A la lecture de ce verset, on se heurte d’emblée à une question : pourquoi donc Bilam trouva-t-il nécessaire de préciser que le peuple juif « est sorti d’Egypte », alors qu’il s’agissait là d’un fait connu de tous ? En effet, cette libération miraculeuse avait été précédée des dix plaies, par le biais desquelles le Nom divin avait été glorifié dans le monde entier. Puis, lorsque l’Eternel avait fendu la mer des Joncs en deux pour le bénéfice de Ses enfants, ce fut, une fois de plus, pour tous les peuples, la manifestation claire de Sa toute-puissance, de Sa Providence et de Son intervention sur terre, manifestation qui leur inspira Sa crainte. Aussi pourquoi Bilam mentionna-t-il dans ses propos un événement déjà connu ?

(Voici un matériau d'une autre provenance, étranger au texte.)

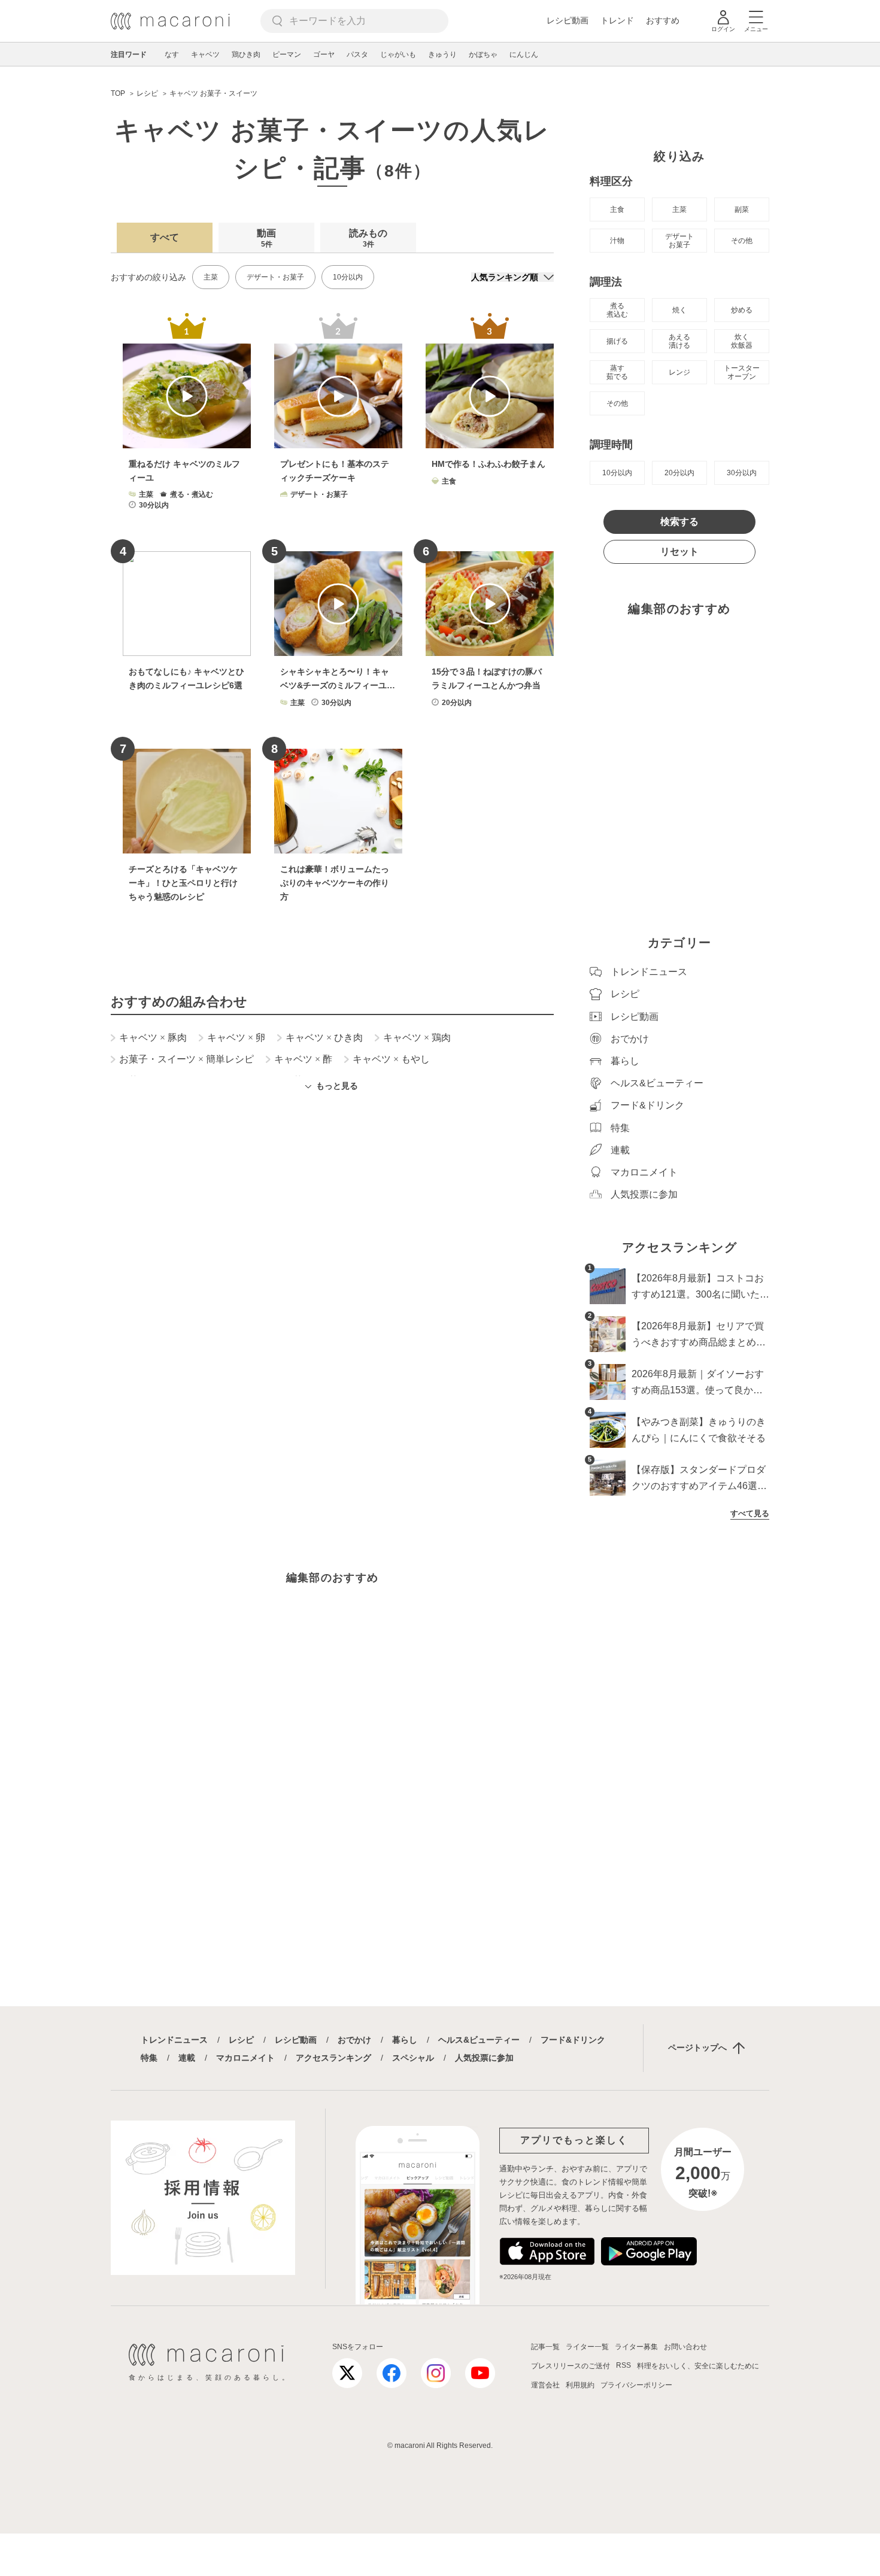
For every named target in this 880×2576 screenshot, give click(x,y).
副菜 (742, 209)
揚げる (617, 341)
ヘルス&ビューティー (479, 2040)
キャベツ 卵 (236, 1038)
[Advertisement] (332, 1263)
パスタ (357, 54)
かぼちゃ (483, 54)
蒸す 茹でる (617, 372)
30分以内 (742, 473)
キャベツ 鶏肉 (417, 1038)
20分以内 (679, 473)
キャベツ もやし (391, 1059)
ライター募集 (636, 2347)
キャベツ (205, 54)
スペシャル (413, 2057)
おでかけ (354, 2040)
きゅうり (442, 54)
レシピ (241, 2040)
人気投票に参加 (484, 2057)
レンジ (679, 372)
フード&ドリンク (573, 2040)
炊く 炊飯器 (741, 341)
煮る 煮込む (617, 310)
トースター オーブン (742, 372)
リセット (679, 551)
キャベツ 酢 (303, 1059)
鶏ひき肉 (246, 54)
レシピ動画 (567, 20)
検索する (679, 522)
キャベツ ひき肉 (324, 1038)
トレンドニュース (174, 2040)
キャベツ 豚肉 (153, 1038)
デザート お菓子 (679, 240)
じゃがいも (398, 54)
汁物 (617, 240)
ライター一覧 (587, 2347)
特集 (149, 2057)
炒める (741, 310)
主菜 (211, 277)
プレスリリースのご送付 (570, 2366)
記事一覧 (545, 2347)
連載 (186, 2057)
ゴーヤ (324, 54)
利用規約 (580, 2385)
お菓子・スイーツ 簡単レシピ (186, 1059)
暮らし (404, 2040)
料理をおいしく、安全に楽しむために (698, 2366)
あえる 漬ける (679, 341)
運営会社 (545, 2385)
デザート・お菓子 (275, 277)
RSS (623, 2365)
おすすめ (662, 20)
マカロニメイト (245, 2057)
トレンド (617, 20)
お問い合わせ (685, 2347)
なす (172, 54)
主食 (617, 209)
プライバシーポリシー (636, 2385)
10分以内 (348, 277)
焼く (679, 310)
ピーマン (286, 54)
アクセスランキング (333, 2057)
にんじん (523, 54)
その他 (741, 240)
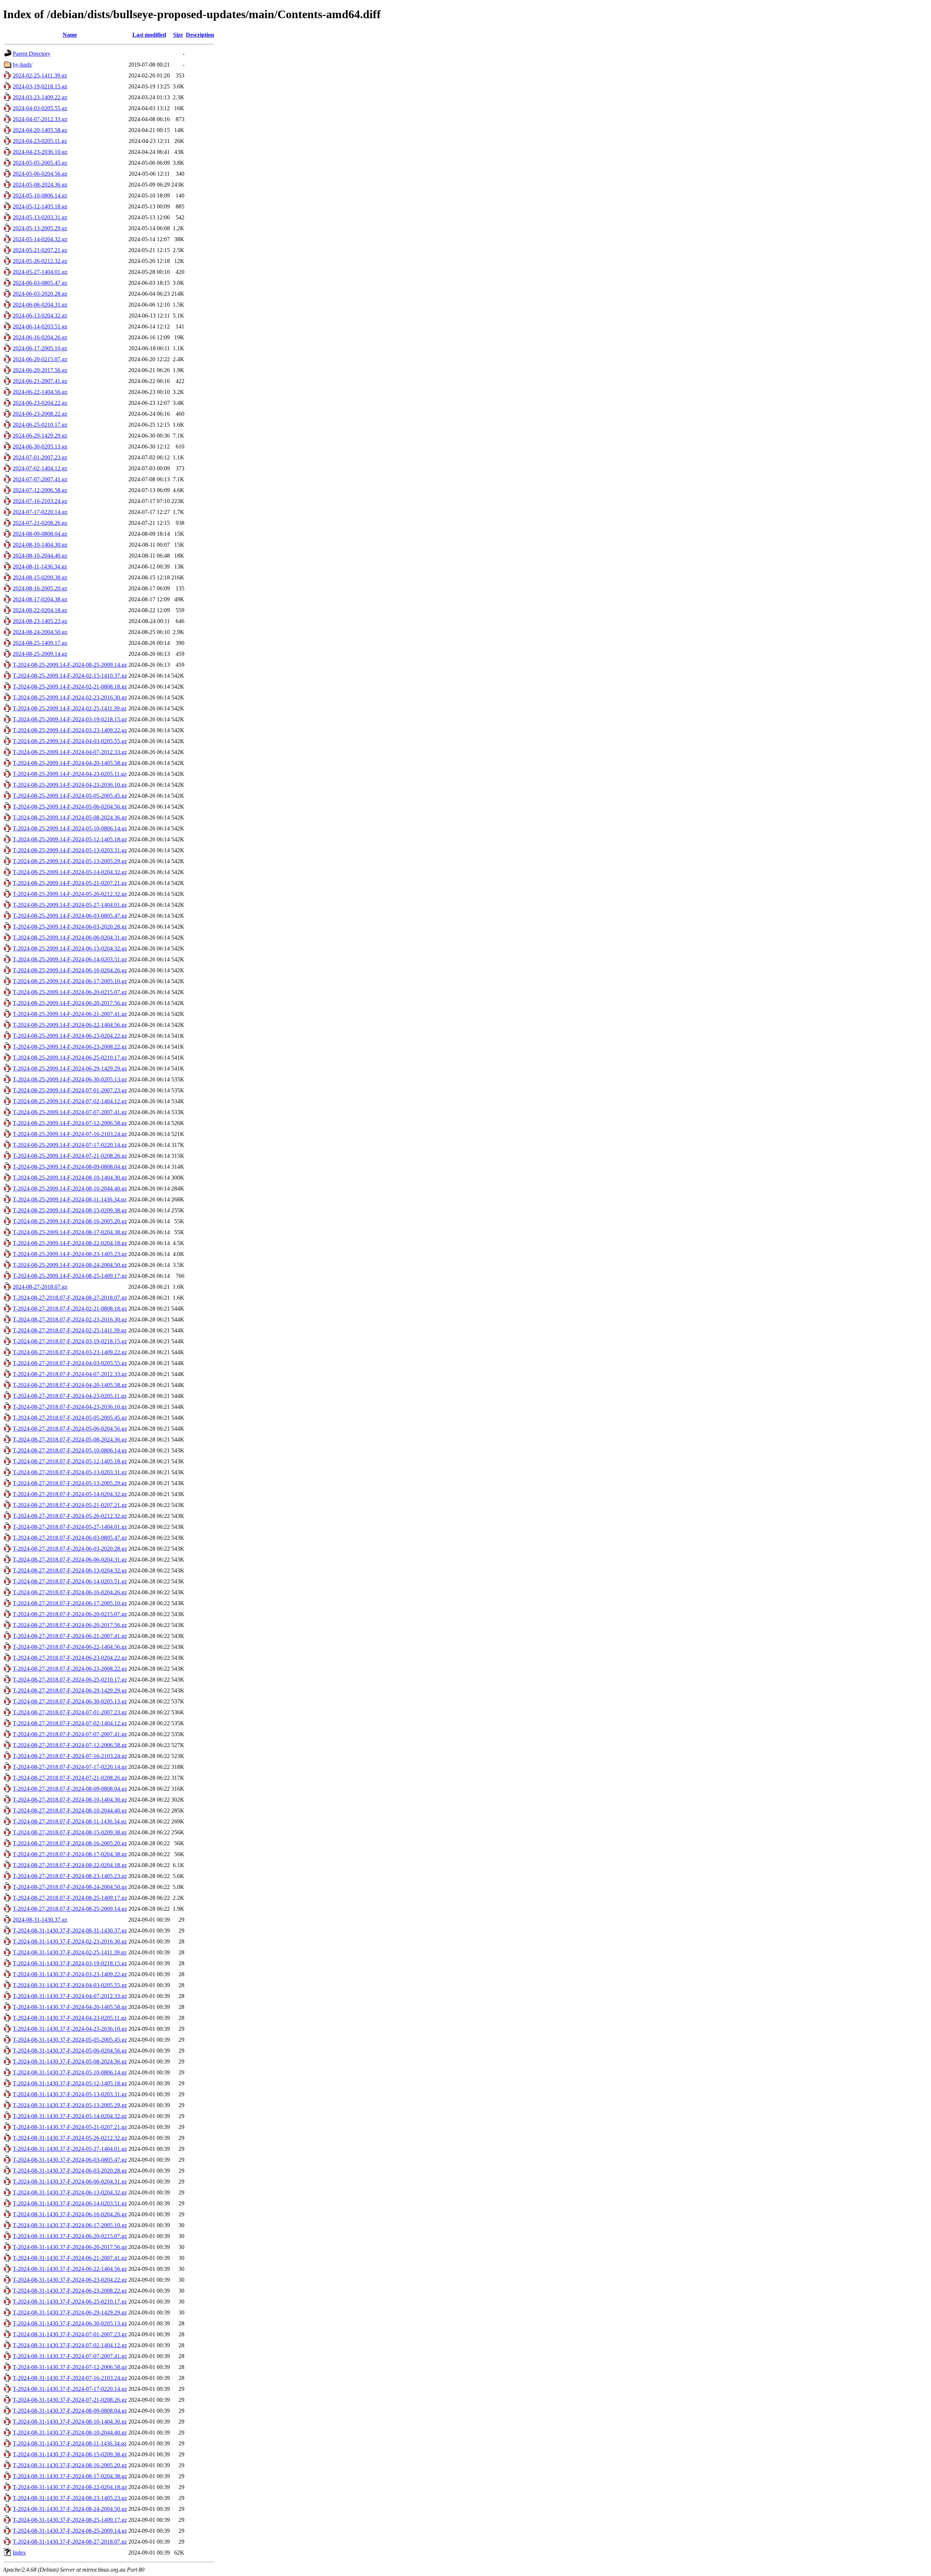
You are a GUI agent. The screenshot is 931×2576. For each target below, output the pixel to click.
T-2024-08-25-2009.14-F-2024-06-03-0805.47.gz (70, 916)
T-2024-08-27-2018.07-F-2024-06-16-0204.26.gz (70, 1592)
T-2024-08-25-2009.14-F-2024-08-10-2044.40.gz (70, 1188)
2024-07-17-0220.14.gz (40, 512)
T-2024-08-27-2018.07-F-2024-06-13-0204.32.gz (70, 1570)
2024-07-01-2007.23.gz (40, 457)
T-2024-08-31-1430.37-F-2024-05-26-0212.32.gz (70, 2138)
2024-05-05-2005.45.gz (40, 163)
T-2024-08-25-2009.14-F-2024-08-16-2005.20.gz (70, 1221)
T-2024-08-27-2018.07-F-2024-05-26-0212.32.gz (70, 1516)
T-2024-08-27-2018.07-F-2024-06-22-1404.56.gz (70, 1647)
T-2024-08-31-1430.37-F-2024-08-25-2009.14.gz (70, 2531)
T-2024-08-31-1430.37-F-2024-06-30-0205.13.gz (70, 2323)
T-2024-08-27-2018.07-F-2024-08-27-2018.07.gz (70, 1298)
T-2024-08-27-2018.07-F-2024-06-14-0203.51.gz (70, 1581)
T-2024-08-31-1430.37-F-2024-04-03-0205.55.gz (70, 1985)
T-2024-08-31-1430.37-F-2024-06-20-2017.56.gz (70, 2247)
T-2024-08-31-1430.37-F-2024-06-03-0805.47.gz (70, 2160)
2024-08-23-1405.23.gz (40, 621)
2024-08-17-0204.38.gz (40, 599)
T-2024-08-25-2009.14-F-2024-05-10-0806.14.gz (70, 828)
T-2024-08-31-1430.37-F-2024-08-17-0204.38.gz (70, 2476)
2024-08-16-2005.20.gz (40, 588)
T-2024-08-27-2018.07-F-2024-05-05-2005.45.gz (70, 1418)
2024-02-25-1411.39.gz (40, 75)
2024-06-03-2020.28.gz (40, 294)
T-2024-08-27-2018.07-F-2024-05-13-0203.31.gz (70, 1472)
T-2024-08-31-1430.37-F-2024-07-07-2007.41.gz (70, 2356)
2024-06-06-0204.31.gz (40, 305)
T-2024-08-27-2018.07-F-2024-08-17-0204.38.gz (70, 1854)
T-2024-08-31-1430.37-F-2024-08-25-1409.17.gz (70, 2520)
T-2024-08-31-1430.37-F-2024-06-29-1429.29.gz (70, 2312)
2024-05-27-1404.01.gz (40, 272)
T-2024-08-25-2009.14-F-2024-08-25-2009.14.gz (70, 665)
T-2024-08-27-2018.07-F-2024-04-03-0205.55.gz (70, 1363)
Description (200, 35)
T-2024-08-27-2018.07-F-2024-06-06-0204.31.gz (70, 1559)
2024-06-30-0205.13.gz (40, 446)
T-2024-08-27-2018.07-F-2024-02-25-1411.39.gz (70, 1330)
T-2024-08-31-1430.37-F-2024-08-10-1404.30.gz (70, 2422)
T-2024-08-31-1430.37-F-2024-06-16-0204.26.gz (70, 2214)
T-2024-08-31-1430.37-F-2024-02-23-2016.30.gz (70, 1941)
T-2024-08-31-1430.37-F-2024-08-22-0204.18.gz (70, 2487)
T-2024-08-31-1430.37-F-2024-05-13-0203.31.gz (70, 2094)
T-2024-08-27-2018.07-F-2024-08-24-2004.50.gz (70, 1887)
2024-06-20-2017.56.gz (40, 370)
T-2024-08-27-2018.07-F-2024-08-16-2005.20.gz (70, 1843)
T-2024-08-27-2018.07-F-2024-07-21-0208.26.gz (70, 1778)
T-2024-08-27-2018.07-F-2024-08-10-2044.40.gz (70, 1810)
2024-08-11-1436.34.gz (40, 566)
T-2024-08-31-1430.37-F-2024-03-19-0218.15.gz (70, 1963)
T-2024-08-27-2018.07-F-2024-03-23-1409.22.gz (70, 1352)
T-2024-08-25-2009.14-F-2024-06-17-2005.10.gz (70, 981)
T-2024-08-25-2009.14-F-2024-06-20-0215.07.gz (70, 992)
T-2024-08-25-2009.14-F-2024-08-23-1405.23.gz (70, 1254)
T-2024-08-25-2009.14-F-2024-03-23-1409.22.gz (70, 730)
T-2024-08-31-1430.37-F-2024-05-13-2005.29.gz (70, 2105)
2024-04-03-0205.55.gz (40, 108)
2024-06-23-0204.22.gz (40, 403)
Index (19, 2552)
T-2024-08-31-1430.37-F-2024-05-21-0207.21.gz (70, 2127)
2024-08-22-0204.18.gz (40, 610)
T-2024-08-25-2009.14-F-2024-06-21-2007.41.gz (70, 1014)
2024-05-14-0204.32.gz (40, 239)
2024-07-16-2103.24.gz (40, 501)
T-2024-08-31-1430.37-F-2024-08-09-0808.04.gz (70, 2411)
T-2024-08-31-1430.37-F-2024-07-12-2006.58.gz (70, 2367)
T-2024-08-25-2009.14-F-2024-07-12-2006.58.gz (70, 1123)
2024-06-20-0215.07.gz (40, 359)
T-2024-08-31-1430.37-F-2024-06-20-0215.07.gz (70, 2236)
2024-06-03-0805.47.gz (40, 283)
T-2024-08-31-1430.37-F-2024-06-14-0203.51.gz (70, 2203)
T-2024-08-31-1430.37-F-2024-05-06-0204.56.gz (70, 2050)
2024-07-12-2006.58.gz (40, 490)
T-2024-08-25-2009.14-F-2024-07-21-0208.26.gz (70, 1156)
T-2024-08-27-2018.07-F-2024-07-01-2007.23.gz (70, 1712)
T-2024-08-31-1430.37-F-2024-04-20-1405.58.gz (70, 2007)
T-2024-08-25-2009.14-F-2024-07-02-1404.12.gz (70, 1101)
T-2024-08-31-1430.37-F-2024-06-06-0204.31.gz (70, 2181)
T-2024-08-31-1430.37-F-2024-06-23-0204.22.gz (70, 2280)
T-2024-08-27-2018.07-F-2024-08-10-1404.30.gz (70, 1800)
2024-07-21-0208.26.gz (40, 523)
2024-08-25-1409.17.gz (40, 643)
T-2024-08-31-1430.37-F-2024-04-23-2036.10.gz (70, 2029)
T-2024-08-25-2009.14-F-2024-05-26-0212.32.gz (70, 894)
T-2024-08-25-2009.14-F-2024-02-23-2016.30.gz (70, 697)
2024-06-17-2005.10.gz (40, 348)
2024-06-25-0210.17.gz (40, 425)
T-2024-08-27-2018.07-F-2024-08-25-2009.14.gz (70, 1909)
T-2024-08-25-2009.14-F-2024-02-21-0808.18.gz (70, 686)
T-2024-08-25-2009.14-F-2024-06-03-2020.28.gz (70, 927)
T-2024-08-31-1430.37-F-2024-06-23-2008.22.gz (70, 2291)
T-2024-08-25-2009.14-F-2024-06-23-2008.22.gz (70, 1047)
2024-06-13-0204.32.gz (40, 315)
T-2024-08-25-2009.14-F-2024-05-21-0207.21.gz (70, 883)
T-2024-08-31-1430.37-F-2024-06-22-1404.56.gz (70, 2269)
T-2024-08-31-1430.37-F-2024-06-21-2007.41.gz (70, 2258)
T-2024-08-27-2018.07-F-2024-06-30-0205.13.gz (70, 1701)
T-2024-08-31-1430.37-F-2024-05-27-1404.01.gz (70, 2149)
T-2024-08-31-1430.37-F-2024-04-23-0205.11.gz (70, 2018)
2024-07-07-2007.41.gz (40, 479)
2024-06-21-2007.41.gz (40, 381)
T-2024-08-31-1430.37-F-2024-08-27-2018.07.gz (70, 2542)
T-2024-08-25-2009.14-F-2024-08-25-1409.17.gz (70, 1276)
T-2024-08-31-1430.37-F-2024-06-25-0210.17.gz (70, 2301)
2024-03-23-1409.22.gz (40, 97)
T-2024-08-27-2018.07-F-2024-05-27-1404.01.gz (70, 1527)
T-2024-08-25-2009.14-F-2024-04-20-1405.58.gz (70, 763)
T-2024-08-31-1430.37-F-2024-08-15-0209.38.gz (70, 2454)
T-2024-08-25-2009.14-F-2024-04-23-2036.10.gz (70, 785)
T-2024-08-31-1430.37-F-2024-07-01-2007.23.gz (70, 2334)
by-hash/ (22, 64)
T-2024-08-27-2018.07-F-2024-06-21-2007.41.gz (70, 1636)
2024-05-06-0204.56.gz (40, 174)
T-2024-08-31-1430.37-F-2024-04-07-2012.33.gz (70, 1996)
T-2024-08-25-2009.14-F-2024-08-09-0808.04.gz (70, 1167)
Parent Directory (32, 54)
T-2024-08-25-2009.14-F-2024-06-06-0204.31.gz (70, 937)
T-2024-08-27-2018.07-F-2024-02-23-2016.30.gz (70, 1319)
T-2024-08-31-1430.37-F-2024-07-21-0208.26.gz (70, 2400)
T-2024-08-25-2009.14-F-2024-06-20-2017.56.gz (70, 1003)
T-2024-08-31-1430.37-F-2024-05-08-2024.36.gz (70, 2061)
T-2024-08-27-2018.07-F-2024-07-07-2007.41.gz (70, 1734)
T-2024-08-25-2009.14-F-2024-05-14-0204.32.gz (70, 872)
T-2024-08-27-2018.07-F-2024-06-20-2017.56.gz (70, 1625)
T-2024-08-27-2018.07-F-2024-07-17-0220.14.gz (70, 1767)
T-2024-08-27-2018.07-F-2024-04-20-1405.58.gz (70, 1385)
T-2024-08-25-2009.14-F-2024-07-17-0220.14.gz (70, 1145)
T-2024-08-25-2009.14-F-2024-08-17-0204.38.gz (70, 1232)
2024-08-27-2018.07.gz (40, 1287)
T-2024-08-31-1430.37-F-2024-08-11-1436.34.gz (70, 2443)
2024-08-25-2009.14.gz (40, 654)
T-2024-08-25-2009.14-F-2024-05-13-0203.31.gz (70, 850)
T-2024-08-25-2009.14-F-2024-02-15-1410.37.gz (70, 676)
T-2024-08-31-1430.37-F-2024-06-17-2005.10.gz (70, 2225)
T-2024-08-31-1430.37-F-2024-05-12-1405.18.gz (70, 2083)
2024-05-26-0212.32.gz (40, 261)
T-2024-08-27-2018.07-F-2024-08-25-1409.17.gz (70, 1898)
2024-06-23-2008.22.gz (40, 414)
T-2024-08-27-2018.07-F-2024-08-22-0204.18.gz (70, 1865)
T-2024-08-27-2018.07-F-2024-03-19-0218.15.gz (70, 1341)
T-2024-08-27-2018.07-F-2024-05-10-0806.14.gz (70, 1450)
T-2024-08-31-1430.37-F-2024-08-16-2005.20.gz (70, 2465)
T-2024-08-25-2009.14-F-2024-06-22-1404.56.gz (70, 1025)
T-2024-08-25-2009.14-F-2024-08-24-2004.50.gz (70, 1265)
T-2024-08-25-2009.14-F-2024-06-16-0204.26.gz (70, 970)
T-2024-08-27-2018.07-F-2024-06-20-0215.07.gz (70, 1614)
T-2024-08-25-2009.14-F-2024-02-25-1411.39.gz (70, 708)
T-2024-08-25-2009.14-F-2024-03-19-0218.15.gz (70, 719)
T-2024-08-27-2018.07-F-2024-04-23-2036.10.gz (70, 1407)
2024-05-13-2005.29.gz (40, 228)
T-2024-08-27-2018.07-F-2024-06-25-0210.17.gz (70, 1679)
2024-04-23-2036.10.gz (40, 152)
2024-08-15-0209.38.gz (40, 577)
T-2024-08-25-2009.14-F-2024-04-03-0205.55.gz (70, 741)
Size (178, 35)
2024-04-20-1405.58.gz (40, 130)
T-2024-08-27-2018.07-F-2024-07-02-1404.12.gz (70, 1723)
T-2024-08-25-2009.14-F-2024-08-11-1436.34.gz (70, 1199)
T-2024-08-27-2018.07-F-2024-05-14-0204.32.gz (70, 1494)
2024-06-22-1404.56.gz (40, 392)
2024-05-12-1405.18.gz (40, 206)
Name (70, 35)
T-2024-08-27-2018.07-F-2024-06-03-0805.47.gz (70, 1538)
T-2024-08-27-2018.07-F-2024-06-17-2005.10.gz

De même, son affirmation : « déjà il couvre la face du pays » ne manque de nous étonner, alors que les Hébreux ne représentaient qu’un petit peuple, dont seul un cinquième avait mérité d’être libéré d’Egypte !
L’ouvrage Chéma Israël rapporte les propos de Rabbi Moché de Duner, qui explique le sens latent des paroles de Balak. Il dit : « Un peuple est sorti d’Egypte », autrement dit, de la source de l’impureté, du pays le plus immoral de l’époque – surnommé la « nudité de la terre », tant il était corrompu. Or, en dépit de son long séjour en ce lieu, « déjà il couvre la face du pays », c’est-à-dire qu’il s’est couvert les yeux pour les préserver des visions interdites et échapper à l’emprise des forces impures.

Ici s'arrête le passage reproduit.